◆ **Directives**:
A. Decide whether each statement agrees with the passage about the mountain view below, answering yes or no and quoting the deciding words of the passage exactly. (i) The knock on the door came at 5.25am. (ii) The sun was already lighting Annapurna I when it first came into view. (iii) The view had been worth waiting two weeks to see.
B. Please extend the passage about the mountain view below, picking up right after its final sentence.

◆ **Selected text**:
Let me count the ways. A knock on the door at 5.25am and I think its one of the team playing a practical joke, even though in the same instant I think that I can’t imagine any of them up at this hour. But it’s Lila who is announcing ‘mountain view’ (though in my sleepy state I thought he said Mountain Dew and figured that could wait until breakfast). I click awake a few moments later and bolt out of bed. Lila grins and points up over the roof and surely it was a mountain view. He points back behind the building and I walk up the path until I am clear of it. The sky is one of those early morning translucent blue canopies, almost metallic in its radiance. Rearing up into it is Dhaulagiri, lit with yellow and soft white light, capping off green forests in the foreground. In the same view Annapurna I sits off on the right. The sun has not reached it yet but I don’t need any sun to stop me in my tracks. I have nothing to say. What could be said anyway? Nothing really. It’s a stupendous sight and been worth waiting two weeks to see. And no words are going to do it justice anyway. I walk to the top of the guest house where a handful of us stand there with our cameras clicking away as the sun lifts, the light changes and a power and glory all of its own radiates out over us and reduces us to insignificant but grateful spectators.

◆ **Available data**:
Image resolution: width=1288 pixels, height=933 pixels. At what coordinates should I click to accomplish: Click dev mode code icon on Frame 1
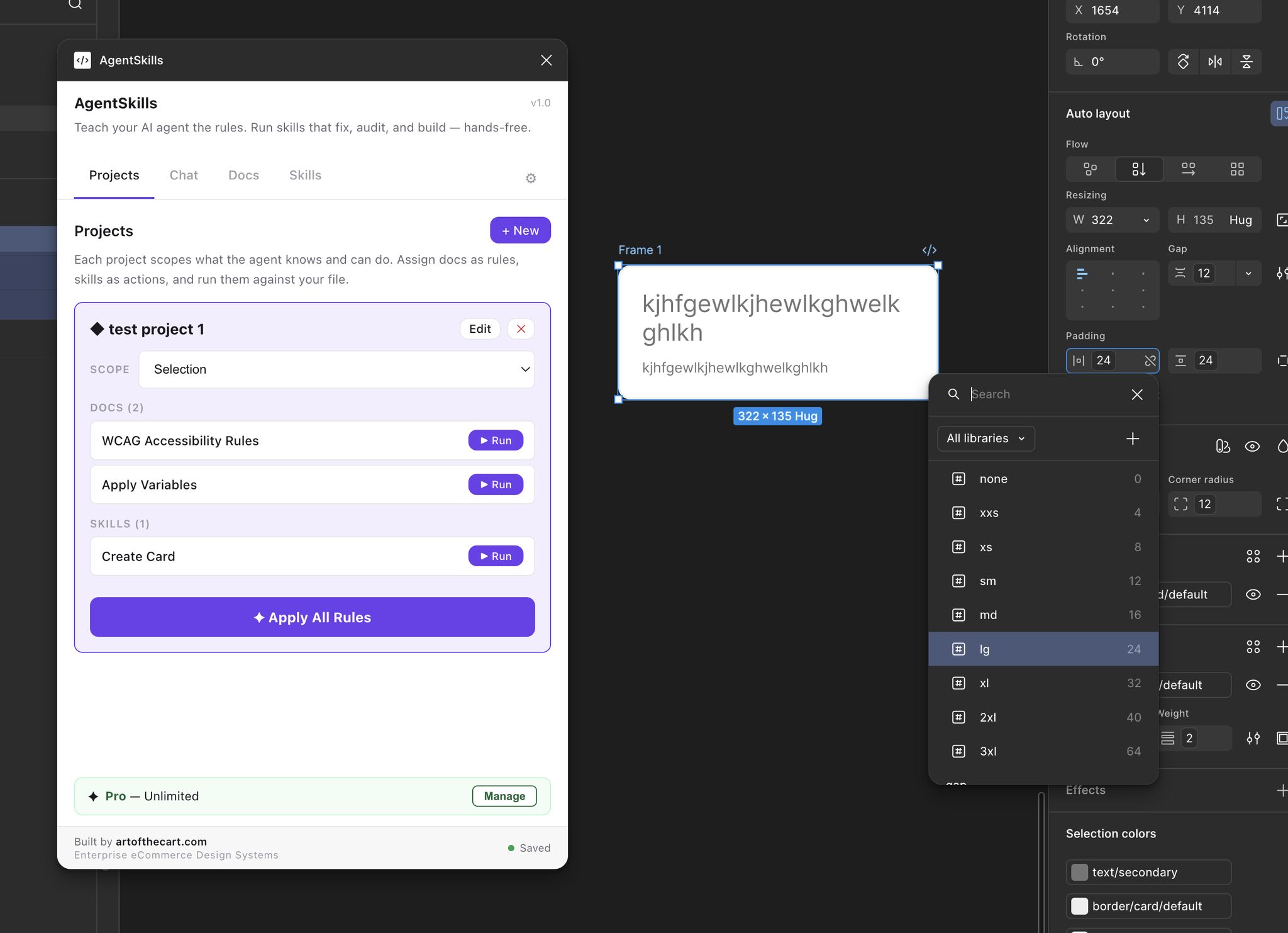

◆ **Written answers**:
A.
(i) Yes: "A knock on the door at 5.25am"
(ii) No: "The sun has not reached it yet"
(iii) Yes: "been worth waiting two weeks to see"

B.
Despite the distractions of Dhaulagiri behind us, and the sharp needle of Nilgiri and Annapurna I to the right of us we manage to get away from the tea house by 7.40. it is a gorgeous clear day ad villages and farmers we pass are all cheery and engaging. The whole team is upbeat and suffused with good humour and spirit. Its is amazing how a bright day picks everyone up. Smoke drifts out from under tiles, chickens scratch and cluck, the occasional bullock bellows and the kids dance around our feet begging for a photo to be taken, the beginning of a process that has them asking for sweets in return, you advising there are none, howls of protest, and you moving quickly on. You have not divulged the soft, deformed snickers bar in your pocket.
Every now and then I glance behind me at Dhaulagiri. Its bright snowline is highlighted against the blue sky by the wind blowing trails of snow into the void above which it sits. As we drop (and it’s a total descent of 3000’ today) and Dhaulagiri falls behind we have the pleasure of the sharp peak of Nilgiri stabbing up on our left and joining us. In her austere and magnificent company we transition down out of these alpine meadows into a tighter, rocky scene and start into the mouth of the world’s deepest gorge.
It’s out of this canyon that the Gandaki dragon bellows and roars, out of sight but sending plumes of mist our way, in puffs of temper and agitation, grasping for us it seems. The geology around the track starts to unnerve me. We walk along under vast overhanging rock outcrops, much of which is fractured and rotten, cracks open enough to host vegetation and leak water. At one point I hurry past a massive rock face that looks like a giant blister on the side of the mountain, with water jetting twenty feet or more from minute cracks and fissures across its face. What immeasurable pressure is creating that spectacle I wonder? It makes me realise every crack in the rock is a potential rock collapse and I pray as I scurry past. I want everyone home in one please is what I beg. Some stop to admire the jets. I am not in the least bit interested. One day we will read about the collapse of this section of the track.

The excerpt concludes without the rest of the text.